Finally, in line with increased myogenic differentiation in LDS fibroblasts, about 30% more P1 fibroblasts than controls showed a well organized α-SMA cytoskeleton. WB analysis confirmed an about 5-fold increase (p  <  0.001) of α-SMA levels in patient fibroblasts (Fig. 2B, C).

Discussion

We describe 3 patients from two families with typical features of LDS bearing two frameshift variants in TGFBR1, c.1342dup (Gln448Profs*15) and c.1335_1338del (Cys446Asnfs*4), both located in the penultimate exon of the gene. Although this type of changes is archetypal of MSSE rather than LDS, we found similar truncating variants in online databases identified in patients with cardiovascular phenotype: 4 in the penultimate exon and 1 in the last (Table S3), including the c.1342dup variant in ClinVar (RCV001209677.2) associated to a “familial case of thoracic aortic aneurysm and dissections” with no further descriptions.
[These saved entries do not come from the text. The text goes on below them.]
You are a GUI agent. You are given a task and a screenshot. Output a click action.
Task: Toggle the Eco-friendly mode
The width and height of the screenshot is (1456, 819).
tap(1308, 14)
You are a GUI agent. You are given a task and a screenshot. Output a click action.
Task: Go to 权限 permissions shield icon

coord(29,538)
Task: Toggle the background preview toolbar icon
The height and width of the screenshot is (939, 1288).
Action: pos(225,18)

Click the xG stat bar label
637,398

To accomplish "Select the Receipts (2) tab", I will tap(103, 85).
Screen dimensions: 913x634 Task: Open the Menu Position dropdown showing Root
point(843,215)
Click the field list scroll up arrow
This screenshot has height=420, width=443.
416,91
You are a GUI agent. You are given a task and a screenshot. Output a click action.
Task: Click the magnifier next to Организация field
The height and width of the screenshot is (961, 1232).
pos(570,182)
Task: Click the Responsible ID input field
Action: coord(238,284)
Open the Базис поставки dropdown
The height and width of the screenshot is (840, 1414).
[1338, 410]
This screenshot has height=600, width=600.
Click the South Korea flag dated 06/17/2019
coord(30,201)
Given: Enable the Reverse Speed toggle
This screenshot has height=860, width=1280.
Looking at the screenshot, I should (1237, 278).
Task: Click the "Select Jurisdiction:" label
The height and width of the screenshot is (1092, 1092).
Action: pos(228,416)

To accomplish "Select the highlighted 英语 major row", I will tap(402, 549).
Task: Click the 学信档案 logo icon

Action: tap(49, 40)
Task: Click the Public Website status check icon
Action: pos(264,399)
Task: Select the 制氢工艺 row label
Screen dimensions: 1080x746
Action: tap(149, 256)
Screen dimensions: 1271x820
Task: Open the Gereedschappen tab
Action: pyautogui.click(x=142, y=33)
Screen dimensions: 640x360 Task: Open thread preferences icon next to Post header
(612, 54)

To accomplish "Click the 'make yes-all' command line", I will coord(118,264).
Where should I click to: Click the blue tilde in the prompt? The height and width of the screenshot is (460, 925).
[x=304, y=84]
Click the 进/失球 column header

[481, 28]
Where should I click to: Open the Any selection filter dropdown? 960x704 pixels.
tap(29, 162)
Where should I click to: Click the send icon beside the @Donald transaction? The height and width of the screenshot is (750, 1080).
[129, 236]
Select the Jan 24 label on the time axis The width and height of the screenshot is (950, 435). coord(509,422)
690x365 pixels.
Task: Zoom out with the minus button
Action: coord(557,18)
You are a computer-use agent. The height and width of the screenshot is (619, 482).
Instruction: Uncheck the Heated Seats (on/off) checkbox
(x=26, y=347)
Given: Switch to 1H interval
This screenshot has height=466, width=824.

Notably, all these changes were classified as VUS or at most likely pathogenic according to current guidelines [12]. Truncating variants, expected to result in loss of function by premature protein truncation or NMD, have not been clearly established as a mechanism of disease for LDS. Indeed, genetic alterations in the TGFBR1 gene result in LDS or MSSE by different mechanisms: missense variants located in (or close to) the STK domain and affecting the kinase activity are associated to LDS, while haploinsufficiency resulting from nonsense or frameshift variants, as well as missense variants in the ligand-binding extracellular domain, are associated to MSSE [10, 11, 13]. Both frameshift variants herein identified escaped NMD likely due to their position at the 3ʹ end of the gene. 3D modeling predicted truncated proteins with impaired kinase activity, although we could not detect the truncated form by WB analysis. Interestingly, the total amount of TGFBR1 was not found to be reduced as it would been expected. In addition, we observed activation of the canonical and non-canonical TGFβ signaling pathways, as shown by a constitutive increase of the levels of phosphorylated SMAD2, p38-MAPK and ERK1/2. Also, we detected an increase of α-SMA levels in patient’s cells, indicative of increased myogenic differentiation in LDS fibroblasts [7]. These results are in line with the paradoxical activation of the TGFβ pathway reported in LDS caused by loss of function mutations [14].

In summary, we expanded the allelic repertoire of TGFBR1 associated to LDS to include truncating variants in the last exons escaping NMD. Our findings highlight the importance of integrated clinical genetic databases with functional data for correct interpretation of genomic variants and we propose NMD analysis to evaluate pathogenicity of truncating variants of uncertain significance.